- **Task to complete**
An acceptable answer repeats exactly the line containing "Select Hardiyansyah (Andhy)" and all lines that follow it in the listing below, and it includes no pictures.

___

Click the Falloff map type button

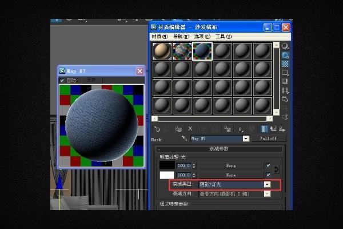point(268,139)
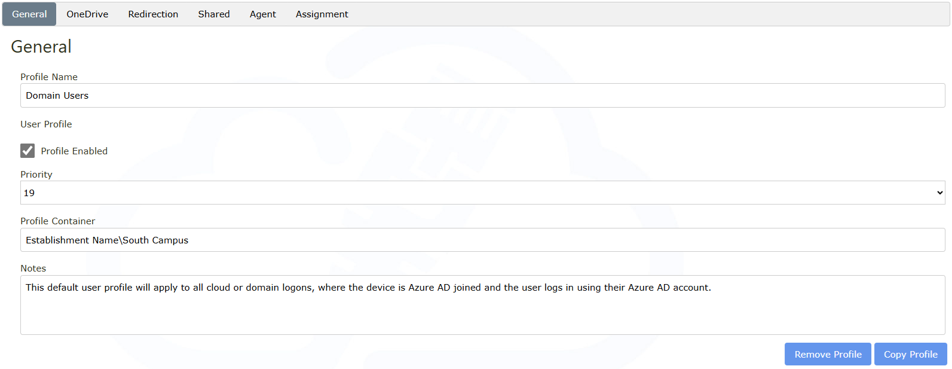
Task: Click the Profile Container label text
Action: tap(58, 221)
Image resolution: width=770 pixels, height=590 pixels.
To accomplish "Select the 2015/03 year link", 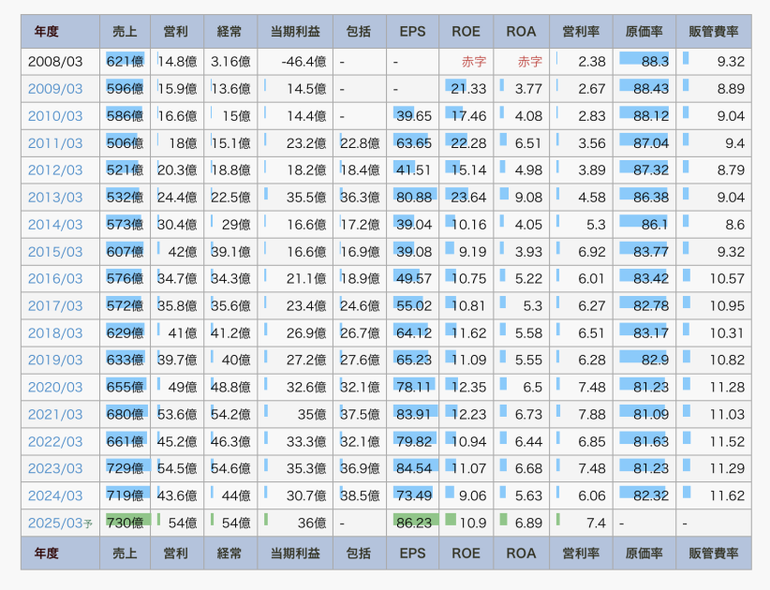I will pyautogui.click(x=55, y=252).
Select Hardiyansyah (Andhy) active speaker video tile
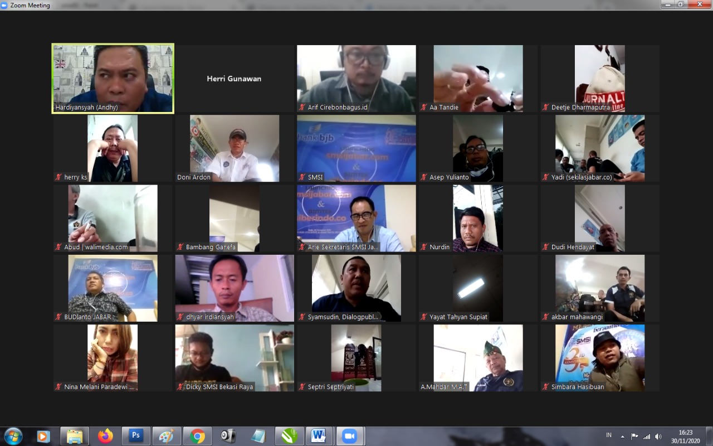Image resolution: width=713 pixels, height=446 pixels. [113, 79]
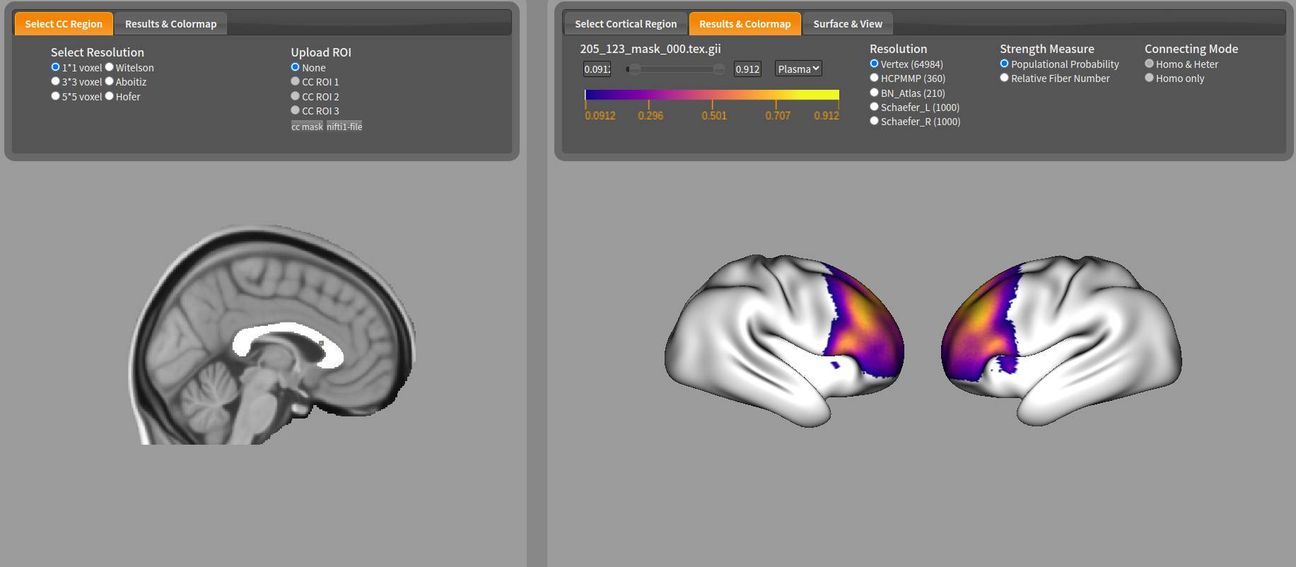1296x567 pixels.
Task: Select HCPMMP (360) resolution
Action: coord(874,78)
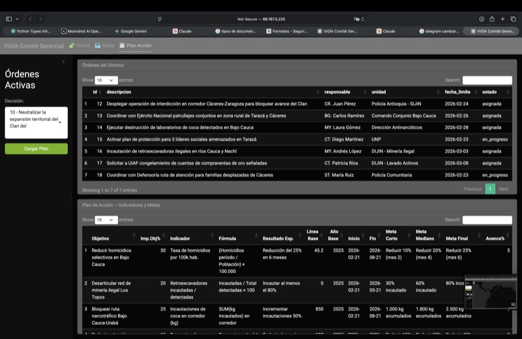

___

- **Result of this exercise**
Select Hardiyansyah (Andhy) active speaker video tile
Image resolution: width=713 pixels, height=446 pixels. [113, 79]
1296x567 pixels.
Task: Select HCPMMP (360) resolution
Action: coord(874,78)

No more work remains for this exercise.